電力効率を改善したMediaTek Kompanio 520。スタミナ性能は申し分なし
最後にパフォーマンスをチェックしよう。今回はCPUベンチマーク「Geekbench 5」とWeb版JavaScriptベンチマークスイート「Octane 2.0」を実施した。
結果は、Geekbench 5のMulti-Core Scoreは1,319、Single-Core Scoreは470、Octane 2.0の総合スコアは21,285となった。

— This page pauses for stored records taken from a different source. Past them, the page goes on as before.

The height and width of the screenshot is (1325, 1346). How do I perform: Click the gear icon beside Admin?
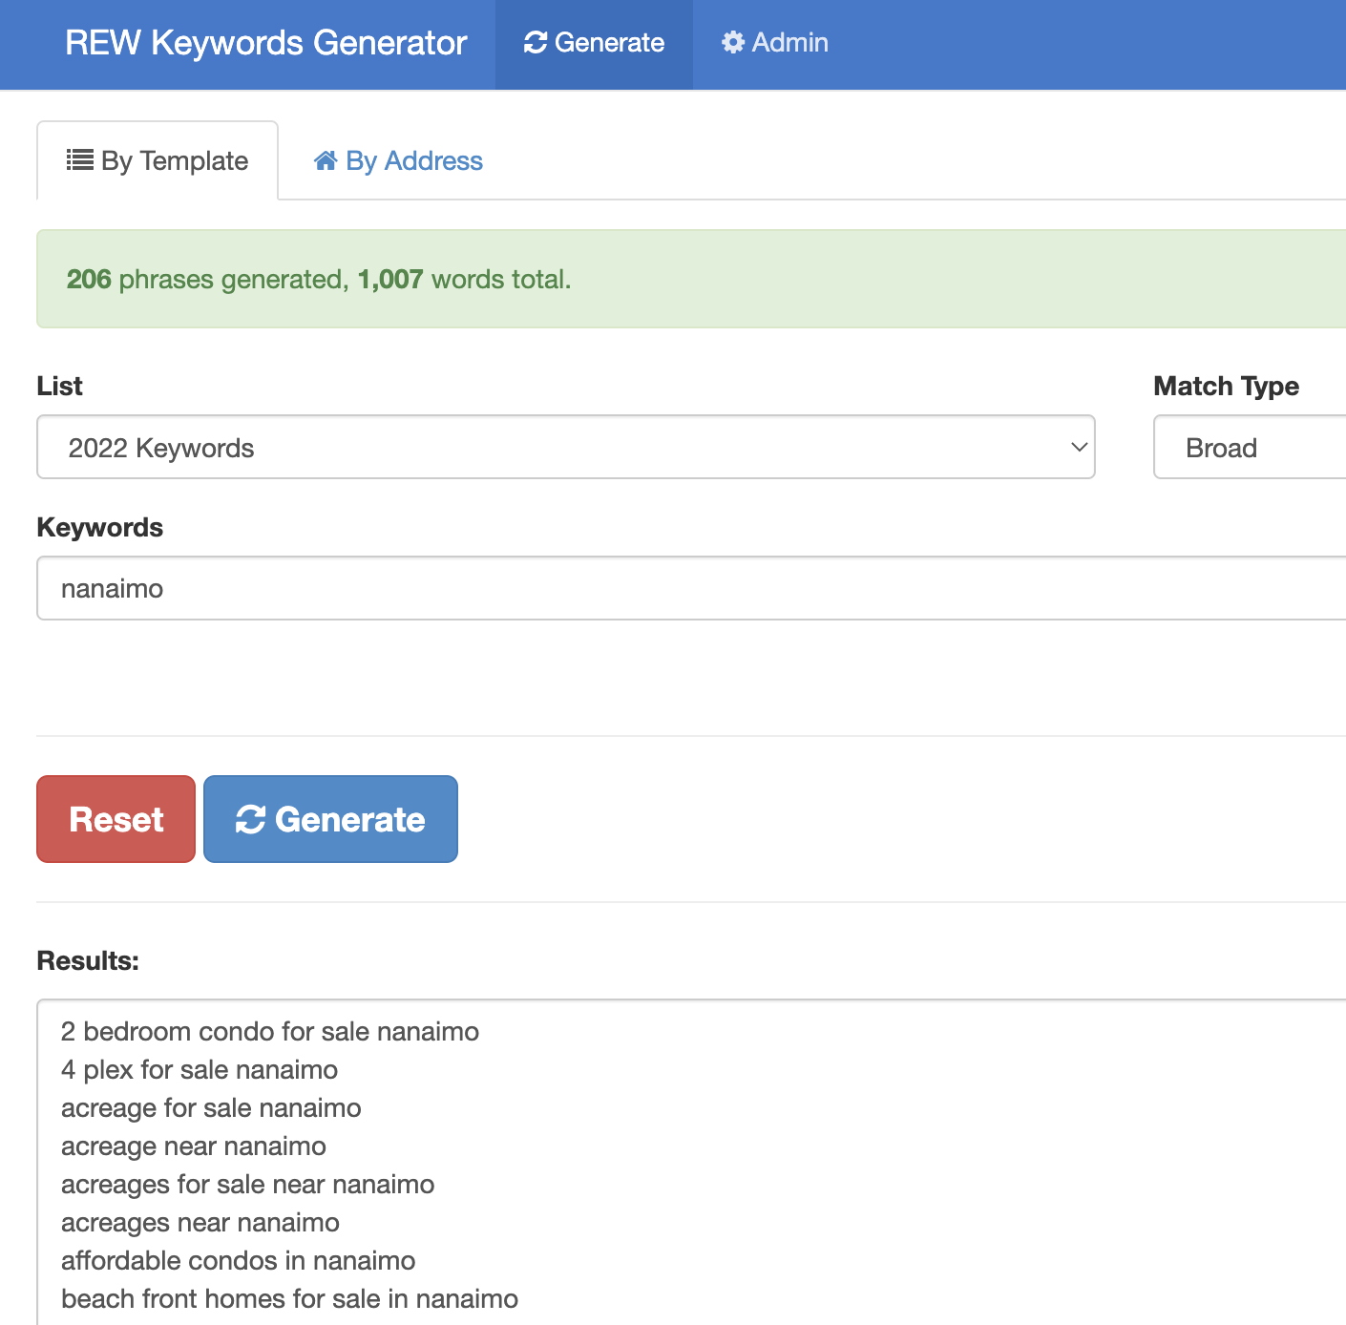(x=732, y=43)
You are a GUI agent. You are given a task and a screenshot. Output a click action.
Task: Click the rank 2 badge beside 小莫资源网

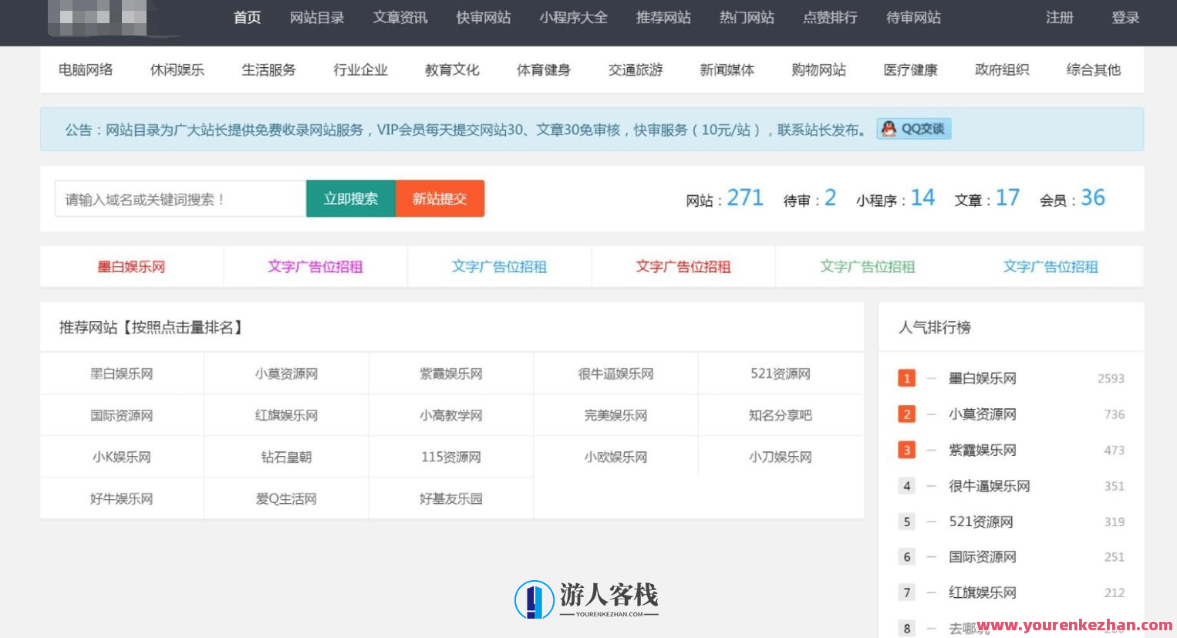[906, 414]
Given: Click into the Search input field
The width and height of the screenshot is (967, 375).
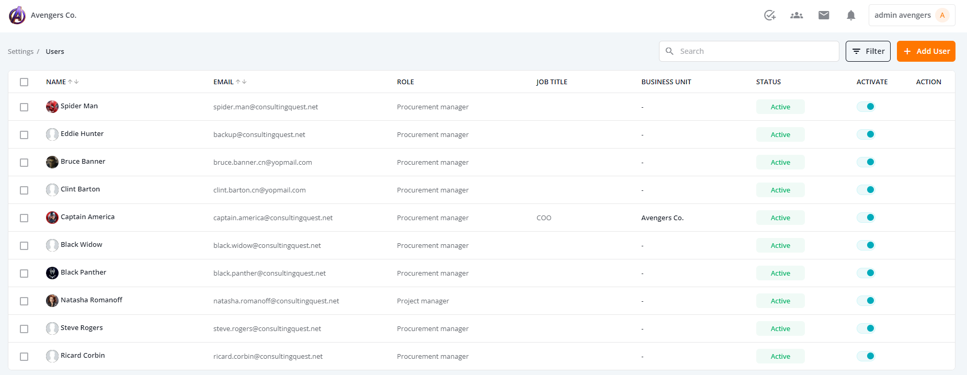Looking at the screenshot, I should coord(749,51).
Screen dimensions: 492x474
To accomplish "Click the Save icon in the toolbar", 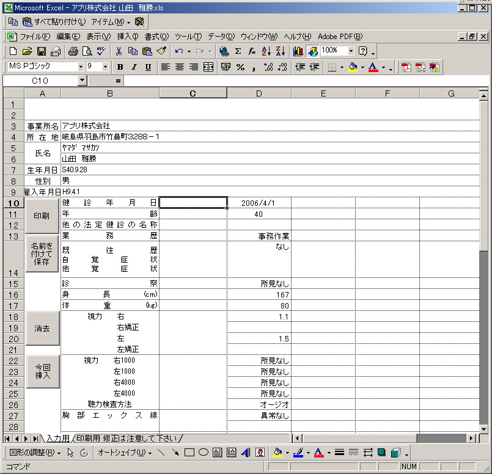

ちなみにSnapdragon 7c Gen 2を搭載する「IdeaPad Duet 370 Chromebook」では、Geekbench 5のMulti-Core Scoreは1739だったので、Chromebook CM14 Flipはその約76%相当のスコアということになる。
なおバッテリ駆動時間については、ディスプレイ輝度50%、ボリューム50%でYouTube動画を連続再生したところ、9時間5分37秒動作した。電力効率を改善した「MediaTek Kompanio 520」を搭載しているだけに、スタミナ性能はモバイル用途に申し分なしだ。
瞬間的なパワーより使い勝手を重視する方に魅力的
Chromebook CM14 Flipのスペックは決して高くない。しかしASUS最新のChromebookだけに、2in1コンバーチブル機構、内蔵型スタイラスペン、キーボード&タッチパッドなどの使い勝手はいい。Webカメラの画質はよく、防滴キーボードやASUSアンチバクテリアガードなどの装備も安心感が高い。
瞬間的なパワーより、使い勝手を重視する方に、Chromebook CM14 Flipはぴったりのマシンと言える。